Acting Deputy Chancellor / Emeritus Senior Deputy Chancellor of the University of Adelaide
- In office 1997–1997
- Chancellor: William (Bill) Scammell
- Preceded by: DC Mervyn Smith
- Succeeded by: DC Janine Haines

Senior Deputy Chancellor of the University of Adelaide
- In office 1984–1996 Serving with Deputy Chancellors Sam Jacobs (1984–1993), Mervyn Smith (1994–1996)
- Chancellor: Dame Roma Mitchell Bill Scammell
- Preceded by: Senior DC Dame Roma Mitchell
- Succeeded by: Senior DC Jim Bettison

Deputy Chancellor of the University of Adelaide
- In office July 1978 – 1983 Serving with Senior Deputy Chancellor Dame Roma Mitchell (until 1982)
- Chancellor: John Jefferson Bray
- Preceded by: Dame Roma Mitchell
- Succeeded by: Sam Jacobs
- Born: Edwin Harry Medlin 2 January 1920 Orroroo, South Australia
- Died: 6 March 2013 (aged 93)
- Other name: E. Harry Medlin
- Citizenship: Australia
- Education: University of Adelaide
- Fields: Physics
- Workplaces: University of Adelaide
- Thesis: (1956)
- Doctoral advisor: Stanley Gordon Tomlin
- Doctoral students: Peter Colman

= Harry Medlin =

Australian scientist and university official (1920–2013)

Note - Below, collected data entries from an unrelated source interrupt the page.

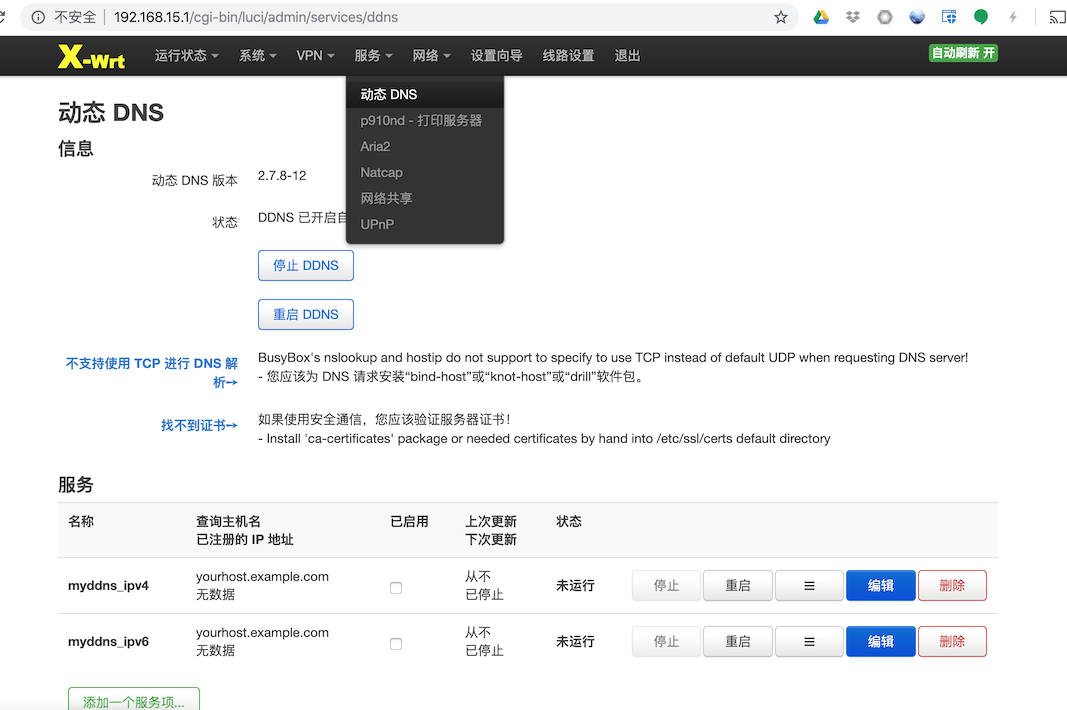Bookmark the page with the star icon
Viewport: 1067px width, 710px height.
[781, 17]
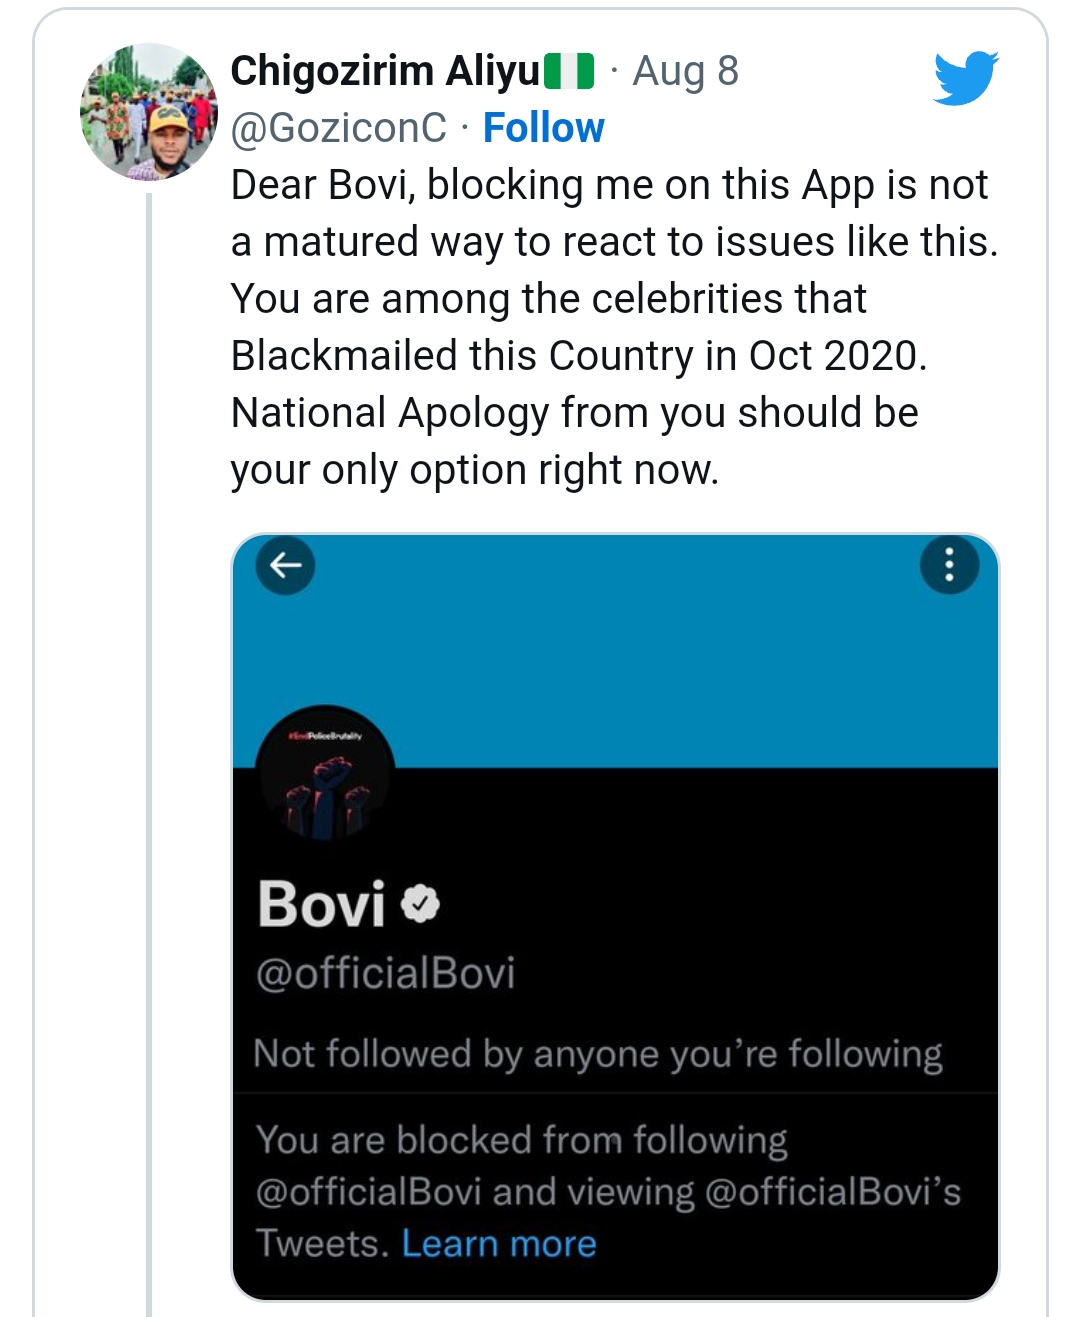The height and width of the screenshot is (1317, 1080).
Task: Click the @officialBovi handle below Bovi's name
Action: (385, 973)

LT (T/CAPT) Dr Edwin Harry Medlin (2 January 1920 – 6 March 2013) was Deputy Chancellor of the University of Adelaide from 1978 to 1997.

==Early life and education==
Medlin was born in Orroroo on 2 January 1920. His younger brother was the philosopher and activist Brian Medlin. He was sent to school in Adelaide, then studied at the South Australian School of Mines and Industries from 1936 to 1939. He worked for the Adelaide Electric Supply Company and enlisted in the Australian Army prior to Australia joining the Second World War. He was commissioned in 1939 and promoted to Captain in 1940. He was serving in the 2/1st Fortress Company on the island of Timor when he was captured by the Japanese and held as a prisoner of war in Timor from 23 February 1942 and transferred to Batavia in Java in September 1942 until he was freed on 23 September 1945. He was awarded the Efficiency Medal and five campaign stars and medals before leaving the army in 1946. He returned to Adelaide on a troop train from Melbourne on 28 October 1945. He had returned to Australia on the Hospital ship Manunda after being recovered from the POW camp on 18 September and started the journey home via Singapore on 23 September 1945.

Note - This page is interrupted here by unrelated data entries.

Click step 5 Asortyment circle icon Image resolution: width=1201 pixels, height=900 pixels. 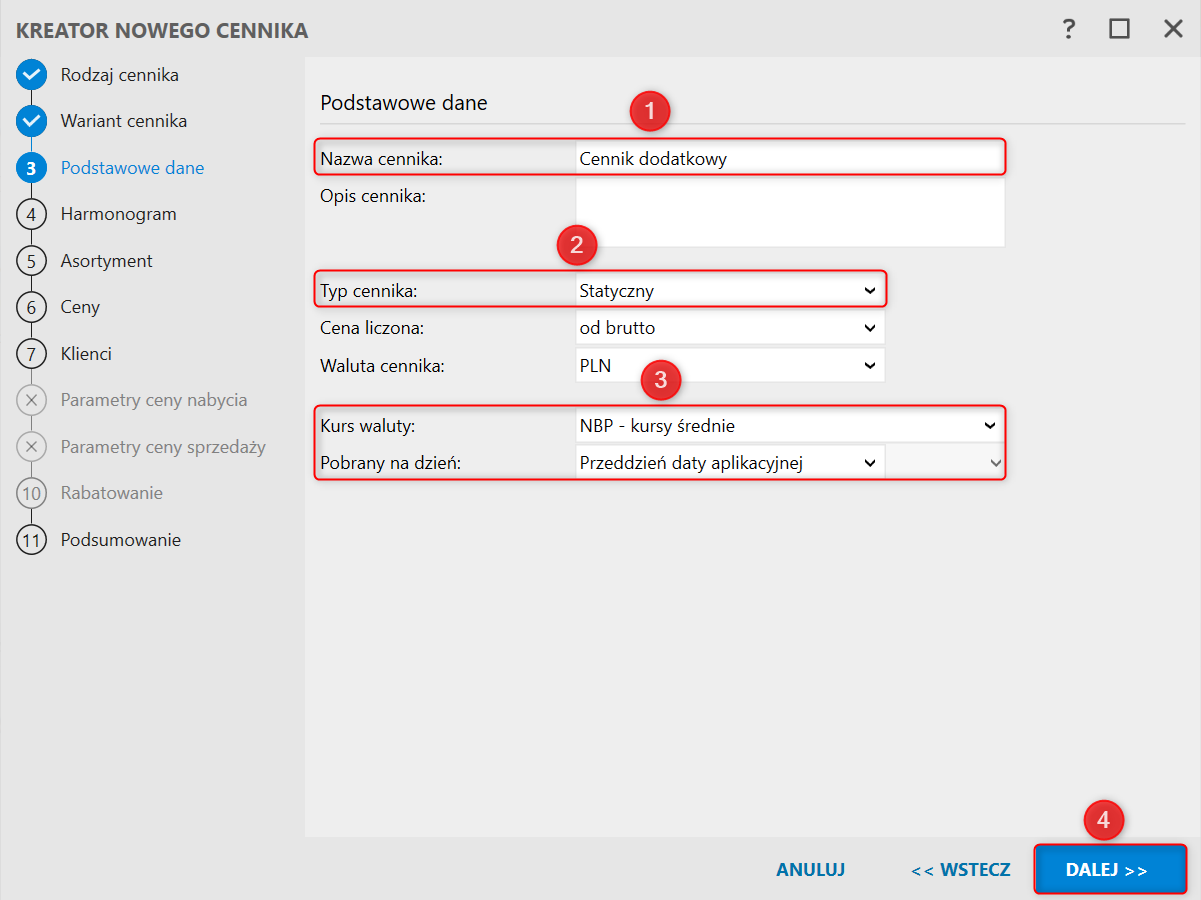32,261
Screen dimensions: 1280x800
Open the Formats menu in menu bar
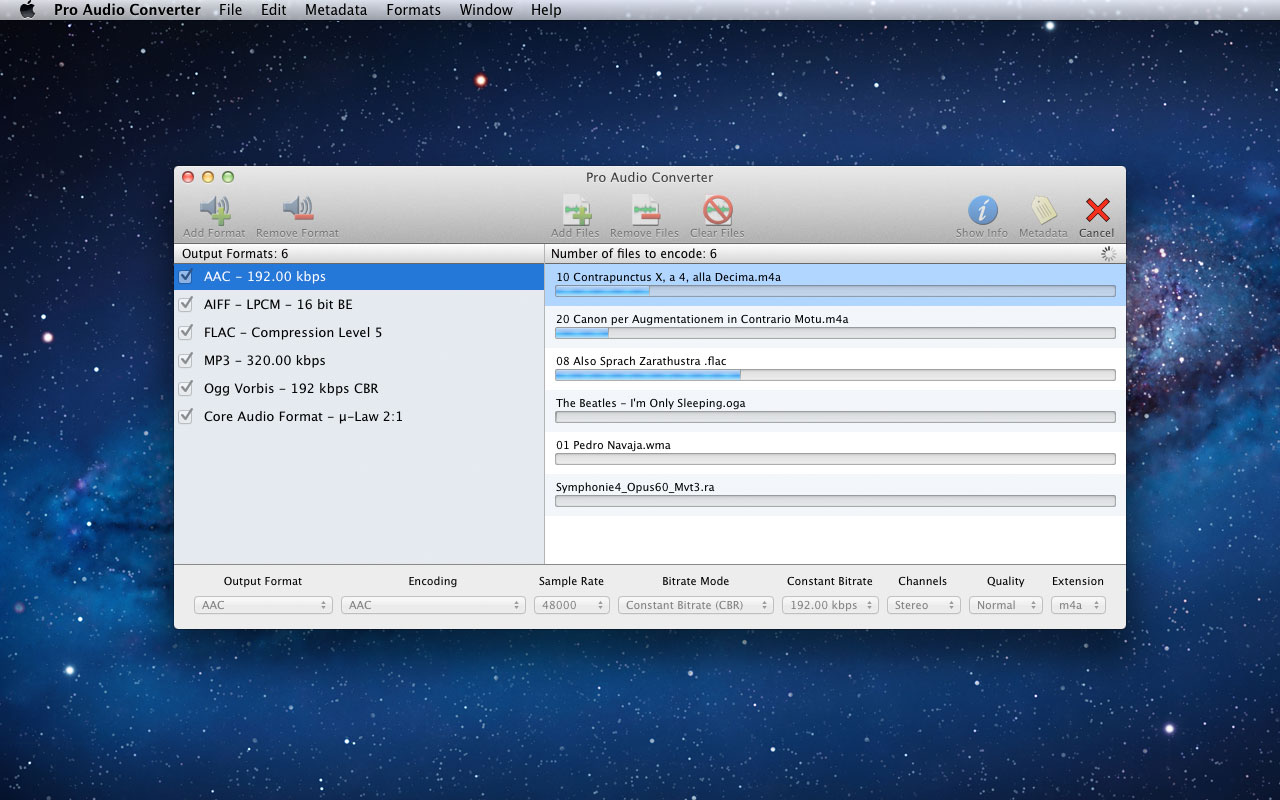click(x=413, y=10)
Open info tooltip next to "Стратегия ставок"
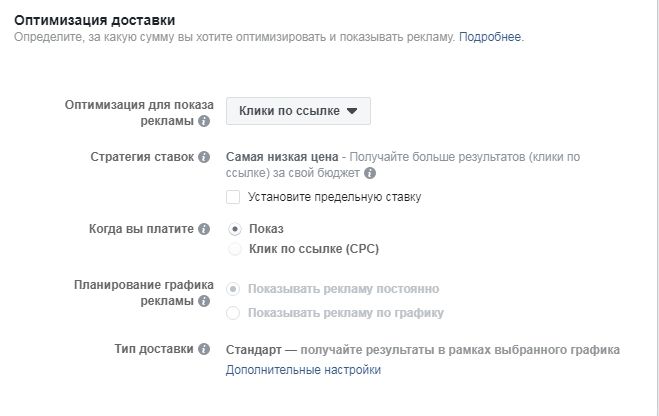Image resolution: width=659 pixels, height=416 pixels. point(204,157)
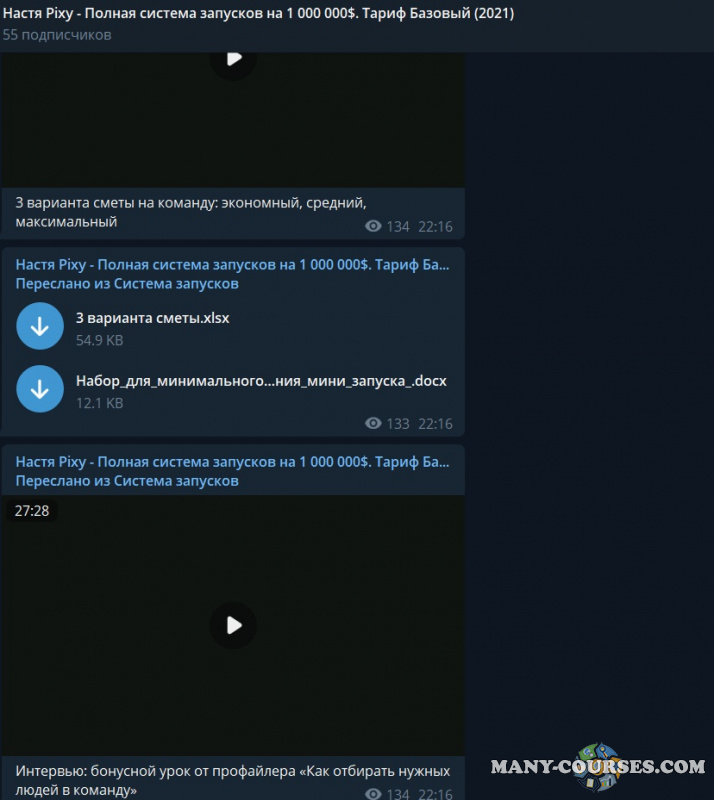The width and height of the screenshot is (714, 800).
Task: Open the channel info from the header title
Action: (x=258, y=14)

Medlin studied under the Commonwealth Reconstruction Training Scheme at the University of Adelaide, graduating with a Bachelor of Science degree in 1949, Honours in 1951 and a Ph.D. on X-ray crystallography in 1956.

==Career and research==
Medlin began lecturing at the university in 1951, rising to Associate Professor by 1974. He retired in 1985, but remained in the University environment, including becoming inaugural chair of the Alumni Association. He was a member of the University Senate Standing Committee from 1965 to 1980, and the University Council from 1967 to 2003. He was Deputy Chancellor of the University from 1978 to 1997.

Medlin was awarded the degree of Doctor of the University in 1987, and the Centenary Medal in 2001 "For creative and productive involvement in all aspects of the work, life and culture of universities".

Medlin's interests included membership and administrative roles in the University of Adelaide Staff Association, the Federation of Australian University Staff Associations, the University of Adelaide Theatre Guild, the University of Adelaide Postgraduate Students Association (APSA) and the Adelaide University Union.